I know I grew up on musical animated classics like ALADDIN and THE LION KING, but I’m of the impression that animated films today need more songs, so I liked that TROLLS was very musical. And even though I was embarrassed at myself, I, for the most part, liked the music. Say what you want about Justin Timberlake, but the guy can sing and if he’s involved, I’m sold. The weird thing about TROLLS is that he plays a character that refuses to sing, so we have to go the majority of the movie without him singing, which I found odd. I understand it fit into the plot, but I can’t stop the feeling (get it?) that the movie would have been better with more singing from JT.
TROLLS is not a horrible film, but I do think adults are going to find it hard to get through. However, my wife downloaded the soundtrack within minutes of the closing credits, so if the goal was to sell music, the film was a success on that front. Otherwise, this one might be too dark for little kids and too poorly written for adults.
4K ULTRA HD BLU-RAY REVIEW
Video: If you’ve read any of my reviews of an animated 4K UHD, then this will sound like a broken record, but that doesn’t make it any less true; the 4K UHD of TROLLS looks sharper and brighter on 4K UHD, but it’s only marginally better than the Blu-ray. That’s not a knock on the 4K UHD, it’s just that these high quality, newer animated films look incredible on Blu-ray and there’s not much more room for improvement. On the Blu-ray, you can notice the felt-like texture of the Bergen, so when you see it in slightly more detail on the 4K, it’s not that big of a deal. Still, the colors are slightly more vibrant and the added detail does give you a pseudo-3D effect during some of the more crazy musical numbers, so there are advantages to the upgrade.

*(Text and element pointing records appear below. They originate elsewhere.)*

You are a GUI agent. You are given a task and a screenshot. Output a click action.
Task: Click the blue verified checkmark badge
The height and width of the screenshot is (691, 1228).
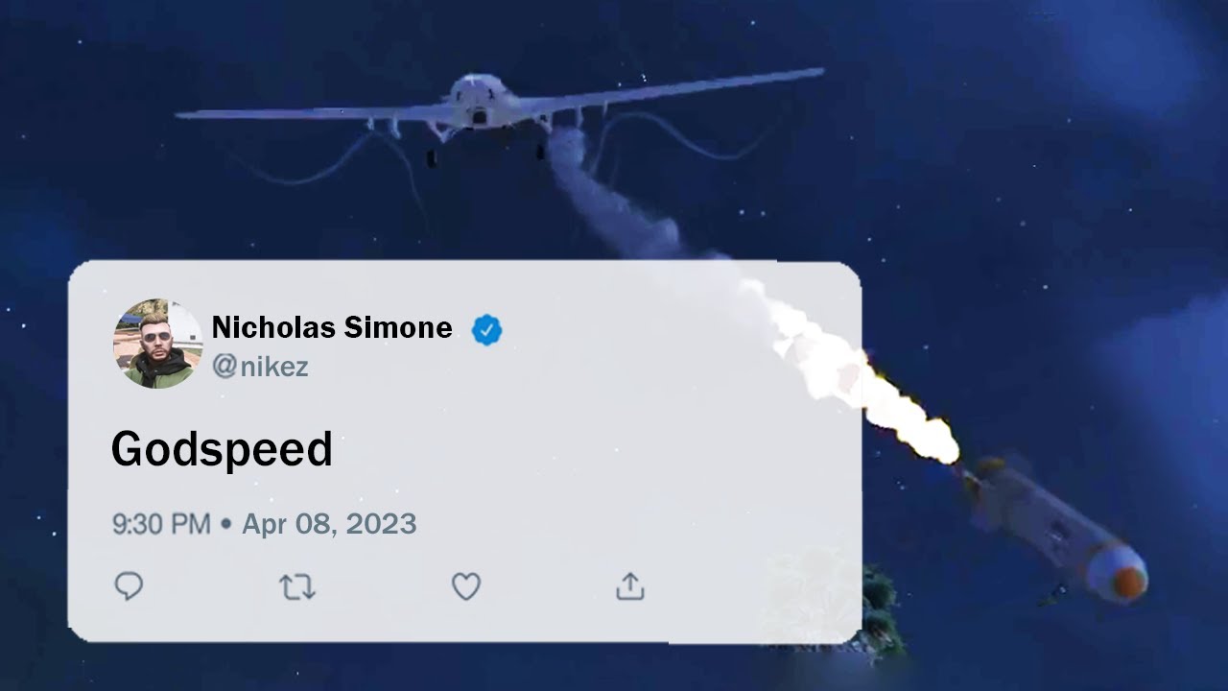coord(487,330)
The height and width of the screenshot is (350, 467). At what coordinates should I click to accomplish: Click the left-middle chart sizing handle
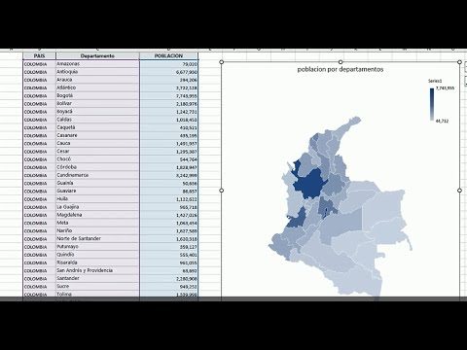[x=222, y=191]
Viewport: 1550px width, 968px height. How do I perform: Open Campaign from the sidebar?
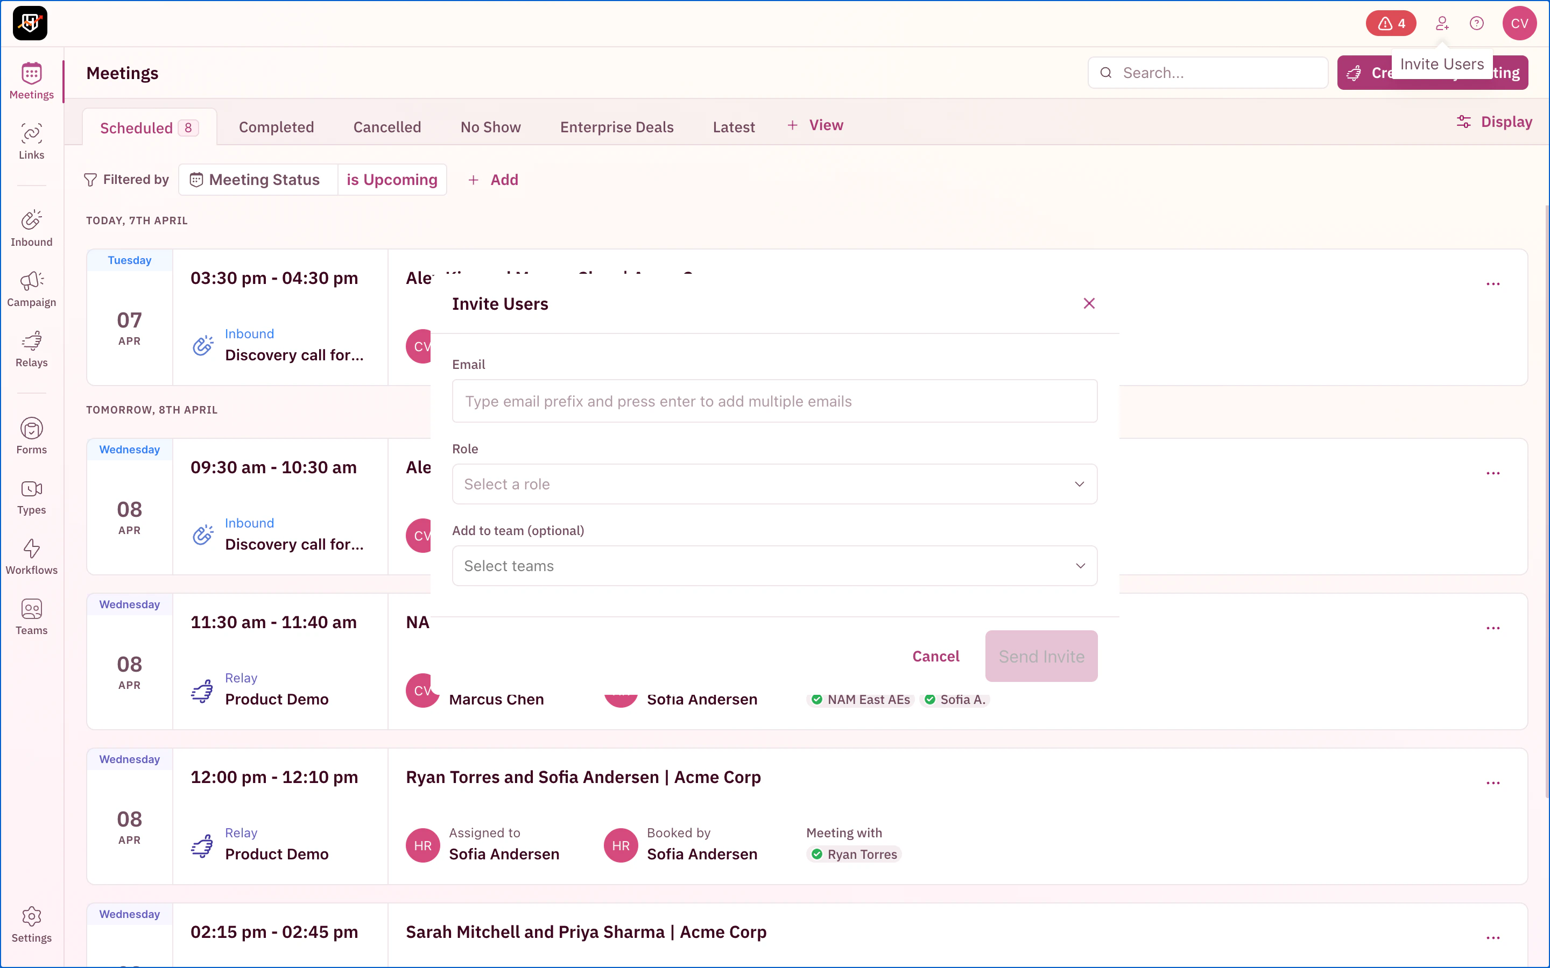(31, 288)
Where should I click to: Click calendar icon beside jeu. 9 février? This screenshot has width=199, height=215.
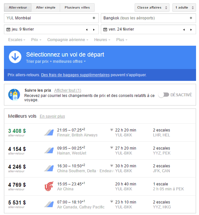pyautogui.click(x=8, y=30)
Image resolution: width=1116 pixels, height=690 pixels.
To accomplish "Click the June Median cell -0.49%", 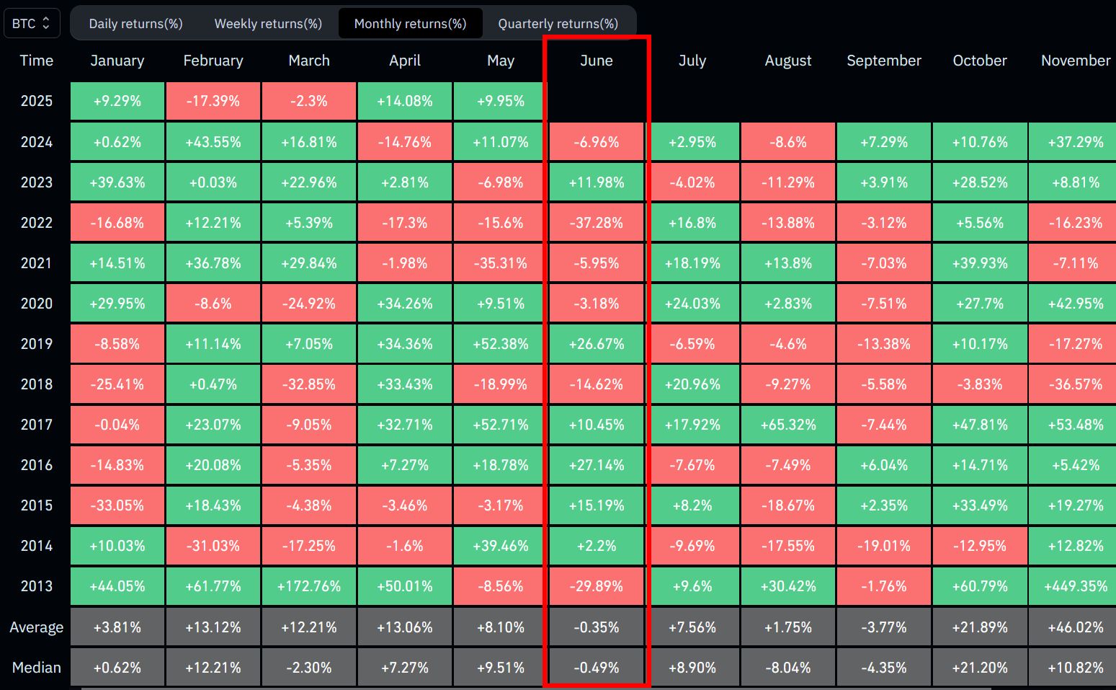I will [596, 668].
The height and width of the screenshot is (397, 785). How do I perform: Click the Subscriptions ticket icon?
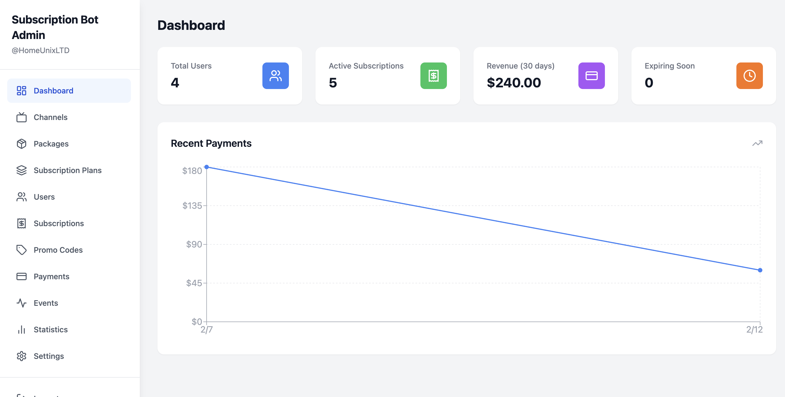pyautogui.click(x=21, y=223)
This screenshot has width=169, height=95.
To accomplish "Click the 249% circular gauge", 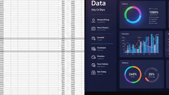I will (133, 74).

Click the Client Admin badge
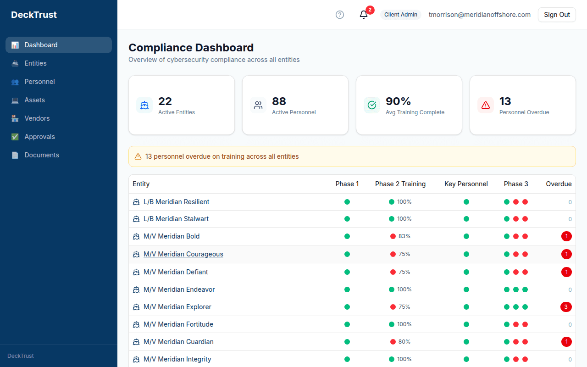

Audio: The 4K does include a very nice Dolby Atmos track. If you like the soundtrack, you’ll appreciate having the music blared at you from all angles.
This title was reviewed using a Samsung UBD-K8500 with a Sony XBR75X850C TV.
The 4K UHD does not contain any exclusive features, but it does include a Blu-ray of the film, which includes the following special features:
Mini-featurettes (22:50): I lumped these five featurettes together because none of them amount to much on their own. They’re all geared for little kids and they take you through some of the making-of aspects of the film.
Deleted Scenes (7:25): These are a handful of deleted scenes that the directors explain to us what they are and why they were cut.